Washington DC: People suffering from advanced kidney cancer, we have some good news for you.
According to a recent study, some patients with a form of advanced kidney cancer that carries a poor prognosis benefited from an experimental drug targeted to an abnormal genetic pathway causing cancerous growth.
Savolitinib, the targeted drug showed linical activity in patients with metastatic papillary renal cell carcinoma (PRCC) whose tumors were driven by overactivity of the MET signaling pathway.
But, the drug was not effective for patients whose tumors lacked the MET abnormality.
The results of from a single-arm, multicenter phase II clinical trial, suggest that savolitinib holds promise as a personalized treatment for a subgroup of patients with metastatic papillary renal cell carcinoma, according to the researchers.

#### [Information]
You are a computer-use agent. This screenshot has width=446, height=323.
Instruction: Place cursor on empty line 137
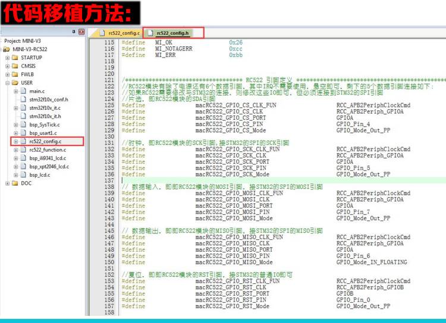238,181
...
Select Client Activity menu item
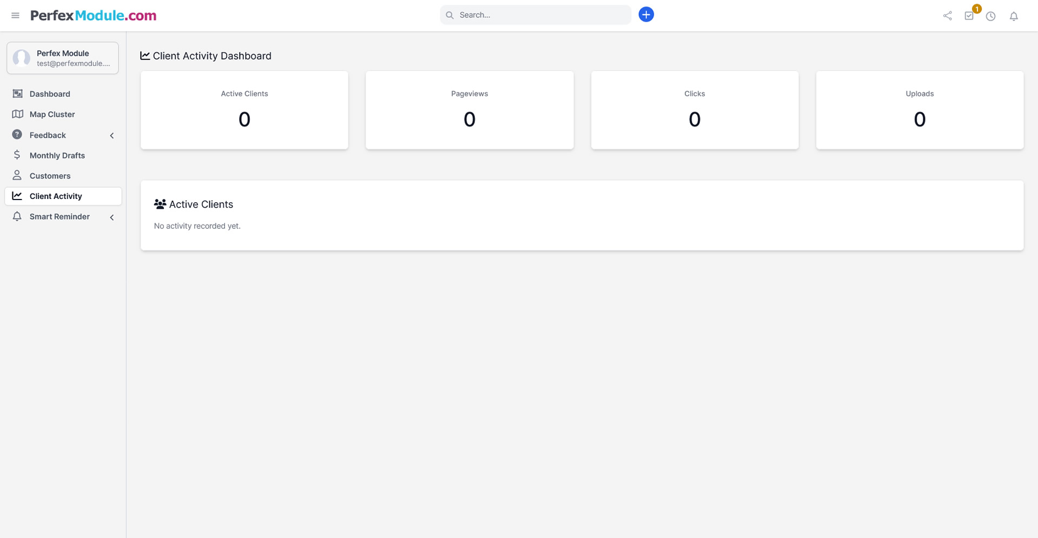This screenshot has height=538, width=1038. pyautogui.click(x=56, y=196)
--
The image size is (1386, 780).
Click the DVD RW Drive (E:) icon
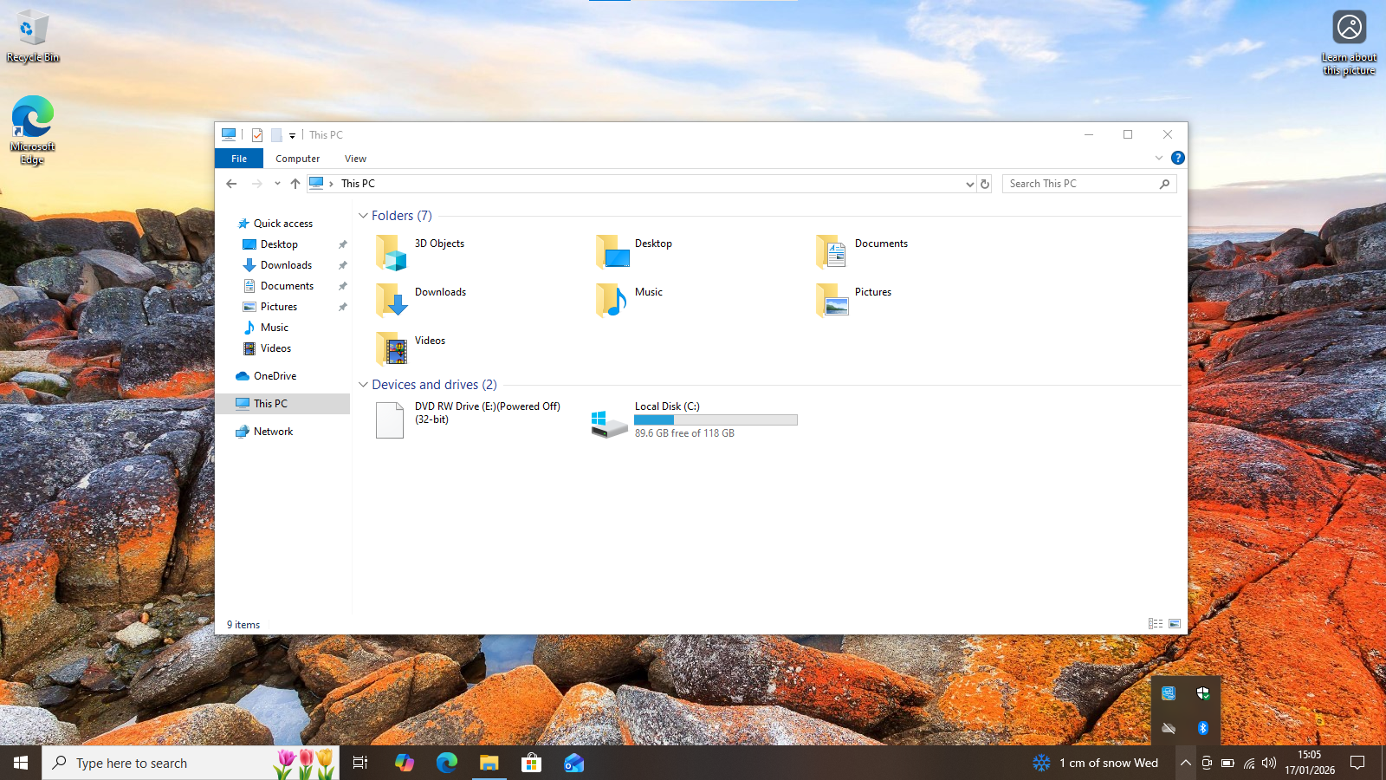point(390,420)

#### [What you have to do]
Write out the part of the kidney cancer report that opens with the words "Savolitinib, the targeted" and closes with "to the researchers.", copying it word for word.

#### [Task answer]
Savolitinib, the targeted drug showed linical activity in patients with metastatic papillary renal cell carcinoma (PRCC) whose tumors were driven by overactivity of the MET signaling pathway.
But, the drug was not effective for patients whose tumors lacked the MET abnormality.
The results of from a single-arm, multicenter phase II clinical trial, suggest that savolitinib holds promise as a personalized treatment for a subgroup of patients with metastatic papillary renal cell carcinoma, according to the researchers.